* Problem description *
Below are the records; restate all of them word for word.

* Source material *
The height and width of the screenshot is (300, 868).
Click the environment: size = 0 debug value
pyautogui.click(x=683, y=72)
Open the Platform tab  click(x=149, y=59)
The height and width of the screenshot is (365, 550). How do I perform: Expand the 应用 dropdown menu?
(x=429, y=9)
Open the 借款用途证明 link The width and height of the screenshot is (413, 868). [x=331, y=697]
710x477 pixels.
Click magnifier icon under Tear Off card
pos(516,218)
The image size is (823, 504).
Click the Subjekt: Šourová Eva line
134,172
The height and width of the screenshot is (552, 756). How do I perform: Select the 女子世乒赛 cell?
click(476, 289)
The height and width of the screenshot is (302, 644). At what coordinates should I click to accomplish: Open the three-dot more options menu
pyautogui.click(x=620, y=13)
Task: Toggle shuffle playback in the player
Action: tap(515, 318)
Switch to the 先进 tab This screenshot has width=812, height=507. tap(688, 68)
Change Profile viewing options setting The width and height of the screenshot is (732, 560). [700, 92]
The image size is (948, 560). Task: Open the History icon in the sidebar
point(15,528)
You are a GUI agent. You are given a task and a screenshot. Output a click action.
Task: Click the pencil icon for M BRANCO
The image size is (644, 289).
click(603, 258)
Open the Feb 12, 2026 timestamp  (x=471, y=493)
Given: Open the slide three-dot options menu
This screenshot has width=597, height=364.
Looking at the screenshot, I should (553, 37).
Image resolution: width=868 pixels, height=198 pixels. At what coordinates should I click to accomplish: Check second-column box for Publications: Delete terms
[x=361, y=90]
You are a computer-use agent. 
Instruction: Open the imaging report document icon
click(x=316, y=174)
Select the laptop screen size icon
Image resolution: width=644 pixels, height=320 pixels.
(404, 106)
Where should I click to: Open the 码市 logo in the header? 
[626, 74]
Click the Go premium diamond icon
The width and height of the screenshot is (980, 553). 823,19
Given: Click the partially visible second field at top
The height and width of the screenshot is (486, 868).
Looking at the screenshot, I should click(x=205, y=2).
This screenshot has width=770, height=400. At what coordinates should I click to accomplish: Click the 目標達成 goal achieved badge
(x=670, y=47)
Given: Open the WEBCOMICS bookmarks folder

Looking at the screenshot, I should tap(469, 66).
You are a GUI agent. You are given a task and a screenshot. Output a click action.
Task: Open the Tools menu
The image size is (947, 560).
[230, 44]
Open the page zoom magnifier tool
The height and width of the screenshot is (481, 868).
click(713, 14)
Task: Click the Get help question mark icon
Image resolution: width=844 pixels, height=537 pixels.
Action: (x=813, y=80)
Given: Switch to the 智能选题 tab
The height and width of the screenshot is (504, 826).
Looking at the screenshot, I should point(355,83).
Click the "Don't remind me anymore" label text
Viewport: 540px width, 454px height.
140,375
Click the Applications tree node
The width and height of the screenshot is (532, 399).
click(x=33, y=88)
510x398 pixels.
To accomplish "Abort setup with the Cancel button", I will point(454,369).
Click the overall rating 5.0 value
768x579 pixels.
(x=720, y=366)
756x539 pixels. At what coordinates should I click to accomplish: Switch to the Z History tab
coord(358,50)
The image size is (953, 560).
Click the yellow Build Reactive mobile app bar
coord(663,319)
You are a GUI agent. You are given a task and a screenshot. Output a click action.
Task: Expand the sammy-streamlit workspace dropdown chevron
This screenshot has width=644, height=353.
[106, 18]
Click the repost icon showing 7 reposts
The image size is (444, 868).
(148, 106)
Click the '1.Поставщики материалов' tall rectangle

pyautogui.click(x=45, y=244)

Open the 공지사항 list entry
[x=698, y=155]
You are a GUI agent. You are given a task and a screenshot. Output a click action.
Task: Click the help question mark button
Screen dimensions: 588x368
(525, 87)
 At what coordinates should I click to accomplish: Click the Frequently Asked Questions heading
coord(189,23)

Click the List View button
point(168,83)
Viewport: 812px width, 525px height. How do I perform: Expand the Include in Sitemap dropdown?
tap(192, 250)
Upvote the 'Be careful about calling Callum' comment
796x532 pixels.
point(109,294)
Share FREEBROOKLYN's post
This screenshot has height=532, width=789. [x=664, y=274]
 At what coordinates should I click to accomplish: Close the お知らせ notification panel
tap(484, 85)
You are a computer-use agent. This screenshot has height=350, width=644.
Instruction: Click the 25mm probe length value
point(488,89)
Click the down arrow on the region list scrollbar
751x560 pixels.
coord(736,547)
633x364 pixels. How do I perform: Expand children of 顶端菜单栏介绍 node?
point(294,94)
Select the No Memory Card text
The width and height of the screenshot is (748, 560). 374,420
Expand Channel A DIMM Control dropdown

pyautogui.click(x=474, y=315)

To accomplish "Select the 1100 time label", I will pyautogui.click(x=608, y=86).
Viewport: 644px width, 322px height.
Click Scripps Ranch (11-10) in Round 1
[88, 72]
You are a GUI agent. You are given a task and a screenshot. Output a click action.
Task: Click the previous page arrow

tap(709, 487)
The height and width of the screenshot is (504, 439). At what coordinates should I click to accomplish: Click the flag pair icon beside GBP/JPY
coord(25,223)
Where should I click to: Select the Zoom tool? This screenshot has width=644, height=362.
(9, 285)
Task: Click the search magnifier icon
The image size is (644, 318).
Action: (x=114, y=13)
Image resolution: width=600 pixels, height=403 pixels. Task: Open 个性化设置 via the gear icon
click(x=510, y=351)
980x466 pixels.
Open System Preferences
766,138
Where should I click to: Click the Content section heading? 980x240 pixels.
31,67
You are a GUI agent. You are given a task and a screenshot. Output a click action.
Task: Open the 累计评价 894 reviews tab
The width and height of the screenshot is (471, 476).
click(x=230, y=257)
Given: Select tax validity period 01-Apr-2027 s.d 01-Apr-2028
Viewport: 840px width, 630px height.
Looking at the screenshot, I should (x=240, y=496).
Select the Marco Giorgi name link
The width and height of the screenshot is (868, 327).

* Solution to this task *
The height and width of the screenshot is (300, 868).
Click the environment: size = 0 debug value
pyautogui.click(x=683, y=72)
Open the Platform tab  click(x=149, y=59)
The height and width of the screenshot is (365, 550). How do I perform: Expand the 应用 dropdown menu?
(x=429, y=9)
Open the 借款用途证明 link The width and height of the screenshot is (413, 868). [x=331, y=697]
710x477 pixels.
Click magnifier icon under Tear Off card
pos(516,218)
The image size is (823, 504).
Click the Subjekt: Šourová Eva line
134,172
The height and width of the screenshot is (552, 756). How do I perform: Select the 女子世乒赛 cell?
click(476, 289)
The height and width of the screenshot is (302, 644). At what coordinates should I click to accomplish: Open the three-dot more options menu
pyautogui.click(x=620, y=13)
Task: Toggle shuffle playback in the player
Action: tap(515, 318)
Switch to the 先进 tab This screenshot has width=812, height=507. tap(688, 68)
Change Profile viewing options setting The width and height of the screenshot is (732, 560). [700, 92]
The image size is (948, 560). Task: Open the History icon in the sidebar
point(15,528)
You are a GUI agent. You are given a task and a screenshot. Output a click action.
Task: Click the pencil icon for M BRANCO
The image size is (644, 289).
click(603, 258)
Open the Feb 12, 2026 timestamp  (x=471, y=493)
Given: Open the slide three-dot options menu
This screenshot has width=597, height=364.
Looking at the screenshot, I should (553, 37).
Image resolution: width=868 pixels, height=198 pixels. At what coordinates should I click to accomplish: Check second-column box for Publications: Delete terms
[x=361, y=90]
You are a computer-use agent. 
Instruction: Open the imaging report document icon
click(x=316, y=174)
Select the laptop screen size icon
Image resolution: width=644 pixels, height=320 pixels.
(404, 106)
Where should I click to: Open the 码市 logo in the header? 
[626, 74]
Click the Go premium diamond icon
The width and height of the screenshot is (980, 553). 823,19
Given: Click the partially visible second field at top
The height and width of the screenshot is (486, 868).
Looking at the screenshot, I should click(x=205, y=2).
This screenshot has width=770, height=400. At what coordinates should I click to accomplish: Click the 目標達成 goal achieved badge
(x=670, y=47)
Given: Open the WEBCOMICS bookmarks folder

Looking at the screenshot, I should tap(469, 66).
You are a GUI agent. You are given a task and a screenshot. Output a click action.
Task: Open the Tools menu
The image size is (947, 560).
[230, 44]
Open the page zoom magnifier tool
The height and width of the screenshot is (481, 868).
click(713, 14)
Task: Click the Get help question mark icon
Image resolution: width=844 pixels, height=537 pixels.
Action: (x=813, y=80)
Given: Switch to the 智能选题 tab
The height and width of the screenshot is (504, 826).
Looking at the screenshot, I should point(355,83).
Click the "Don't remind me anymore" label text
Viewport: 540px width, 454px height.
140,375
Click the Applications tree node
The width and height of the screenshot is (532, 399).
click(x=33, y=88)
510x398 pixels.
To accomplish "Abort setup with the Cancel button", I will point(454,369).
Click the overall rating 5.0 value
768x579 pixels.
(x=720, y=366)
756x539 pixels. At what coordinates should I click to accomplish: Switch to the Z History tab
coord(358,50)
The image size is (953, 560).
Click the yellow Build Reactive mobile app bar
coord(663,319)
You are a GUI agent. You are given a task and a screenshot. Output a click action.
Task: Expand the sammy-streamlit workspace dropdown chevron
This screenshot has width=644, height=353.
[106, 18]
Click the repost icon showing 7 reposts
The image size is (444, 868).
(148, 106)
Click the '1.Поставщики материалов' tall rectangle

pyautogui.click(x=45, y=244)

Open the 공지사항 list entry
[x=698, y=155]
You are a GUI agent. You are given a task and a screenshot. Output a click action.
Task: Click the help question mark button
Screen dimensions: 588x368
(525, 87)
 At what coordinates should I click to accomplish: Click the Frequently Asked Questions heading
coord(189,23)

Click the List View button
point(168,83)
Viewport: 812px width, 525px height. How do I perform: Expand the Include in Sitemap dropdown?
tap(192, 250)
Upvote the 'Be careful about calling Callum' comment
796x532 pixels.
point(109,294)
Share FREEBROOKLYN's post
This screenshot has height=532, width=789. [x=664, y=274]
 At what coordinates should I click to accomplish: Close the お知らせ notification panel
tap(484, 85)
You are a computer-use agent. This screenshot has height=350, width=644.
Instruction: Click the 25mm probe length value
point(488,89)
Click the down arrow on the region list scrollbar
751x560 pixels.
coord(736,547)
633x364 pixels. How do I perform: Expand children of 顶端菜单栏介绍 node?
point(294,94)
Select the No Memory Card text
The width and height of the screenshot is (748, 560). 374,420
Expand Channel A DIMM Control dropdown

pyautogui.click(x=474, y=315)

To accomplish "Select the 1100 time label", I will pyautogui.click(x=608, y=86).
Viewport: 644px width, 322px height.
Click Scripps Ranch (11-10) in Round 1
[88, 72]
You are a GUI agent. You are given a task and a screenshot. Output a click action.
Task: Click the previous page arrow

tap(709, 487)
The height and width of the screenshot is (504, 439). At what coordinates should I click to accomplish: Click the flag pair icon beside GBP/JPY
coord(25,223)
Where should I click to: Select the Zoom tool? This screenshot has width=644, height=362.
(9, 285)
Task: Click the search magnifier icon
The image size is (644, 318).
Action: (x=114, y=13)
Image resolution: width=600 pixels, height=403 pixels. Task: Open 个性化设置 via the gear icon
click(x=510, y=351)
980x466 pixels.
Open System Preferences
766,138
Where should I click to: Click the Content section heading? 980x240 pixels.
31,67
You are a GUI agent. You are given a task and a screenshot. Output a click action.
Task: Open the 累计评价 894 reviews tab
The width and height of the screenshot is (471, 476).
click(x=230, y=257)
Given: Select tax validity period 01-Apr-2027 s.d 01-Apr-2028
Viewport: 840px width, 630px height.
Looking at the screenshot, I should (x=240, y=496).
Select the Marco Giorgi name link
The width and height of the screenshot is (868, 327).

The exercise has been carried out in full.